Tuesday, March 10, 2015

What a time to be alive

Today marks the start of the 18th DATE conference and exhibition, which takes place in the French capital of walnuts (I am sure I didn't make the latter up, but somehow can't find any good reference for it). I am here presenting a paper co-authored with Elisabeth and Carolyn (check it out, it's got some eye-catching plots).

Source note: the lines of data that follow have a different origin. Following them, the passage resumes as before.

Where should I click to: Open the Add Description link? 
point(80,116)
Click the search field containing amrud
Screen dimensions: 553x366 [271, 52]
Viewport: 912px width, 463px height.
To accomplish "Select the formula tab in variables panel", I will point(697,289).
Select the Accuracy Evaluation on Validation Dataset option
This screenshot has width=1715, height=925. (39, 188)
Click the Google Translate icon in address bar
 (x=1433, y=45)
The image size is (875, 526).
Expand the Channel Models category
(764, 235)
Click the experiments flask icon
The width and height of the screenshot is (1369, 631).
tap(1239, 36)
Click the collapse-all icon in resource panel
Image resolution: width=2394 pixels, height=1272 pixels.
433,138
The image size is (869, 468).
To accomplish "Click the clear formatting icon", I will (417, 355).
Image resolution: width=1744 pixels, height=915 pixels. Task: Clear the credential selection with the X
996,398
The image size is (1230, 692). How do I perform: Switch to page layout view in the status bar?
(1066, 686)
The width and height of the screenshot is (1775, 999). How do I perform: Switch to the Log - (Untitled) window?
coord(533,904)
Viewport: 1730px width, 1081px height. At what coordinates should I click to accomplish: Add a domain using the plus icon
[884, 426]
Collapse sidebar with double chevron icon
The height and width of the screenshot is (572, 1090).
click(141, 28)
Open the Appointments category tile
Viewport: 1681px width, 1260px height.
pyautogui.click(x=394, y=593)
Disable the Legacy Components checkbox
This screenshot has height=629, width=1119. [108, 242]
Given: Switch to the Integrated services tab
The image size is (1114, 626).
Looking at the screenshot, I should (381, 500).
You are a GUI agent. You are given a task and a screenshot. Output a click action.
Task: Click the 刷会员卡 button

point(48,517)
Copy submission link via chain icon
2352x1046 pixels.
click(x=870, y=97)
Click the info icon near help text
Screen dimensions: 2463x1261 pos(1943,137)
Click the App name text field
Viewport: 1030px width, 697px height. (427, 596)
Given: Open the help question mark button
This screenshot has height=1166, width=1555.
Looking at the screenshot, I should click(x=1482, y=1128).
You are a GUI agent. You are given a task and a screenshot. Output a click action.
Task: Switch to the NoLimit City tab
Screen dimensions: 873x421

Joke and self promotion attempts aside, it's great to be here. In a single word, the conference is overwhelming: as the main design and engineering event in Europe, it attracts a lot of worldwide interest from both academia and industry. This is reflected in the steadily increasing number of submissions (935, out of which 205 accepted). The technical program is divided into six parallel sessions, but all participants can attend 
lunchtime keynote talks. I will write about two such talks that I attended today.

Drones that fly for you
Gerard* of Parrot Paris showed us the Bebop drone in action; impressive but short-lived action, as it quickly fell on the ground (things always go wrong when you least need them to). However, he then held the Bebop up in the air with one hand and started rotating it while the audience could still see the  video streaming on the laptop screen, and I have to say -- it was remarkably stable.
Drones have evolved from toys to pro tools, and it was exciting to hear about putting such devices to good use (e.g., thermal mapping of properties, aiding agriculture). And guess how much a really really pro drone can cost? 30,000.

Robots that live with you
Vincent* of Aldebaran introduced us to Romeo, Pepper and NAO, the company's three humanoid robots. Pepper has been available for sale in Japan, and reportedly 1,000 exemplars (priced at around $2,000 each) have been sold within the hour, with 300 in just the first minute.
The robots are similar in terms of software but designed for different purposes (research, entertainment, assisting disabled persons), and can currently perform simple (for humans!) physical tasks such as grasping objects and maintaining their balance while moving. Emotion recognition is also a big part of making them `human', and we've been shown videos of NAO recognizing joy and discontent. 
It is expected that Pepper becomes available in Europe in a matter of 2-3 years.

[*] It must have been some sort of agreement or theme of the day that registered speakers could not attend, and colleagues ended up giving talks on their behalf; the actual names of some speakers are not updated on the conference website as of the time of publishing this, and I can only remember the first names.